I want to get the gradients of model(neural network).
In tensorflow, there is a ‘tf.gradient’
so the following way is possible.
x = tf.placeholder(shape=[None,1],dtype=tf.float32)
y = tf.placeholder(shape=[None,1],dtype=tf.float32)
inp = tf.concat([x,y],axis=-1)
def network(x):
x = tf.layers.dense(x,128,activation=tf.nn.relu)
x = tf.layers.dense(x,128,activation=tf.nn.relu)
x = tf.layers.dense(x,128,activation=tf.nn.relu)
x = tf.layers.dense(x,128,activation=tf.nn.relu)
x = tf.layers.dense(x,128,activation=tf.nn.relu)
x = tf.layers.dense(x,1)
return x
pred = network(inp)
dfdx,dfdy = tf.gradients(pred,[x,y])
But how to I get similar results with above code using pytorch?
class net(torch.nn.Module):
def __init__(self):
super(net,self).__init__()
self.linear={}
self.wei={}
self.bias={}
self.para=[]
self.linear[0] = torch.nn.Linear(3,128)
self.linear[1] = torch.nn.Linear(128,128)
self.linear[2] = torch.nn.Linear(128,128)
self.linear[3] = torch.nn.Linear(128,128)
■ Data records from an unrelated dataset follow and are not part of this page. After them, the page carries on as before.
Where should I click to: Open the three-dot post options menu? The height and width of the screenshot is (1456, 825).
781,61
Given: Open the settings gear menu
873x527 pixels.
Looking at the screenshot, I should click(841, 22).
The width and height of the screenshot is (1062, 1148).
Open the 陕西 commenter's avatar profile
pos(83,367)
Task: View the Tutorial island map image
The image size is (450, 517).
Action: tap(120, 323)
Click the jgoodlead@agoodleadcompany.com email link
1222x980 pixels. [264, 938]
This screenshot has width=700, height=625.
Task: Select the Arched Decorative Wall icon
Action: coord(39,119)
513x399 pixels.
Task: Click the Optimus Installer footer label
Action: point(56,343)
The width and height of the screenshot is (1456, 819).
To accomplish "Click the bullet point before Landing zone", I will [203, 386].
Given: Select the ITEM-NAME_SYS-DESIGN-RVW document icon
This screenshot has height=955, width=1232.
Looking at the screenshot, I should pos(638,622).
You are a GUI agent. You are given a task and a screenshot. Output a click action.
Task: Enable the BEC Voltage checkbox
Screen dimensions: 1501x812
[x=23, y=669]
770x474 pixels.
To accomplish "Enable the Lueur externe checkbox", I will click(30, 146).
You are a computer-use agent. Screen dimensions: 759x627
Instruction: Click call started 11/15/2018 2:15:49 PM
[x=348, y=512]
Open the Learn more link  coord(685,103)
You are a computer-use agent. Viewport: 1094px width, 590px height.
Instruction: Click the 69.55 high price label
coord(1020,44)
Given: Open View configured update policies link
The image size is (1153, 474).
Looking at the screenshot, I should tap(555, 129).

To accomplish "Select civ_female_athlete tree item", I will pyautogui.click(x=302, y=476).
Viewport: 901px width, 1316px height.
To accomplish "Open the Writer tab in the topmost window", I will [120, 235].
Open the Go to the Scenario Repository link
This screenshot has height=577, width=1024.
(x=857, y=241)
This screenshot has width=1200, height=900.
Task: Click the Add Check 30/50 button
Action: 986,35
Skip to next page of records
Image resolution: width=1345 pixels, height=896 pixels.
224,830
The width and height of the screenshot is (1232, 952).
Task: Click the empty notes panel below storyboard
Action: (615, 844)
self.linear[4] = torch.nn.Linear(128,1)
def forward(self,x):
for i in range(4):
x=F.elu(self.linear[i](x))
x=self.linear[4](x)
return x
M=net()
for i in range(5):
M.para+=list(M.linear[i].parameters())
L=nn.MSELoss()
opt=torch.optim.Adam(M.para,0.00035)
######################################
X=torch.Tensor(data[:,0:3]) ### 3 dim input
X.requires_grad_(True)
Y=torch.Tensor(data[:,3])
Y=Y.reshape(-1,1)
for epoch in range(10000):
opt.zero_grad()
idx=torch.randint(0,X.shape[0],(24,))
M_dev=torch.autograd.grad(M.forward(X),X,torch.ones_like(M.forward(X))) ????
I tried ‘torch.autograd.grad(M.forward(X),X,torch.ones_like(M.forward(X)))’
but it gives wrong answer…
How I can get like ‘tf.gradient( M.forward(X), X)’ ???